- [Try it] Up to the line containing "Task: Click the scrollbar down arrow", nothing is kept; from that line through the end of the data below, output every line exactly.

(Stored items)
────────────────
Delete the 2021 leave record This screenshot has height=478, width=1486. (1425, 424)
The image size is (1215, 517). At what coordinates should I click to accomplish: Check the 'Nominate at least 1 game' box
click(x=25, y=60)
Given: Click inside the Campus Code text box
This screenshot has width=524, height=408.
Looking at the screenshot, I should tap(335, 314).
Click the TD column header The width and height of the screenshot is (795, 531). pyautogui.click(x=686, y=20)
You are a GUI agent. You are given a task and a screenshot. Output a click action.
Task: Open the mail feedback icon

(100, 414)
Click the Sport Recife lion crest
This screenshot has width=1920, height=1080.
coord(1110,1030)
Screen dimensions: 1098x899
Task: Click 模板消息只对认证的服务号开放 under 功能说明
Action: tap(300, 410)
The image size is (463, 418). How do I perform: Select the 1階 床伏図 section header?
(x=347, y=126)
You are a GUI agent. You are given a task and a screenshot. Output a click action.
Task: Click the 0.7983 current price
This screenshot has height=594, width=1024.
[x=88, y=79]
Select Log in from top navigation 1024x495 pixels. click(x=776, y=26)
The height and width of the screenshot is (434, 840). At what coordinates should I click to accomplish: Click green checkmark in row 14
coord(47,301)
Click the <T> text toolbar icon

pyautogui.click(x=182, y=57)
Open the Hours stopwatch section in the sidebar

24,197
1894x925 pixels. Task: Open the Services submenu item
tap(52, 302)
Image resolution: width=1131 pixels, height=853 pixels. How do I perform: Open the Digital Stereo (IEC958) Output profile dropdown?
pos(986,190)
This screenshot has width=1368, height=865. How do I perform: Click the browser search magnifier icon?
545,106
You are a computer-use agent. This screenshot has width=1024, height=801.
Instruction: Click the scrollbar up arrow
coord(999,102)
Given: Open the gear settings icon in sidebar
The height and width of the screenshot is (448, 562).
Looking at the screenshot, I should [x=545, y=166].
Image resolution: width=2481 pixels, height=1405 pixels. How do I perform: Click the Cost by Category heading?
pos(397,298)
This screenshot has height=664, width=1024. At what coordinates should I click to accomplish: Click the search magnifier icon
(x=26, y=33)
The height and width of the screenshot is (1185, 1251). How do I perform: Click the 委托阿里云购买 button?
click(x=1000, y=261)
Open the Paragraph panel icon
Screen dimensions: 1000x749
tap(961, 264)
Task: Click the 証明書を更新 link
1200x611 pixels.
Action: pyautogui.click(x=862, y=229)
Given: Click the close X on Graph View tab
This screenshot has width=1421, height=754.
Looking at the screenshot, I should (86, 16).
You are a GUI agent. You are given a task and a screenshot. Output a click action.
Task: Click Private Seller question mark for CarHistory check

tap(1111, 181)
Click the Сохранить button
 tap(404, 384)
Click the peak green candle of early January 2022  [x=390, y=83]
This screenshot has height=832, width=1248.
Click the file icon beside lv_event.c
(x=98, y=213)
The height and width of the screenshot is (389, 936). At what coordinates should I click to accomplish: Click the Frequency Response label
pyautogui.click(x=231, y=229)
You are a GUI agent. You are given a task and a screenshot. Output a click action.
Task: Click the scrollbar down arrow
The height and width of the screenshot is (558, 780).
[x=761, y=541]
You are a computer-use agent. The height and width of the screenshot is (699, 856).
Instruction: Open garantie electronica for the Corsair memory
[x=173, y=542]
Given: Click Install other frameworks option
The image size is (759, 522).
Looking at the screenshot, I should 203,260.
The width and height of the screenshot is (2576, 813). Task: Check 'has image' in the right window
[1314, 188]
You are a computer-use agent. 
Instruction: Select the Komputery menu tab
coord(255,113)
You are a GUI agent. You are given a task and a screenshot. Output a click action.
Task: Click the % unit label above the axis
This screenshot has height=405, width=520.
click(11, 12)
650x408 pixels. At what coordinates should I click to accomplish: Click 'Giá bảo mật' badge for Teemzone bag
────────────────
- [Answer]
Task: Click the scrollbar down arrow
The height and width of the screenshot is (558, 780).
[x=761, y=541]
You are a computer-use agent. The height and width of the screenshot is (699, 856).
Instruction: Open garantie electronica for the Corsair memory
[x=173, y=542]
Given: Click Install other frameworks option
The image size is (759, 522).
Looking at the screenshot, I should 203,260.
The width and height of the screenshot is (2576, 813). Task: Check 'has image' in the right window
[1314, 188]
You are a computer-use agent. 
Instruction: Select the Komputery menu tab
coord(255,113)
You are a GUI agent. You are given a task and a screenshot. Output a click action.
Task: Click the % unit label above the axis
This screenshot has height=405, width=520.
click(11, 12)
650x408 pixels. At what coordinates should I click to accomplish: Click 'Giá bảo mật' badge for Teemzone bag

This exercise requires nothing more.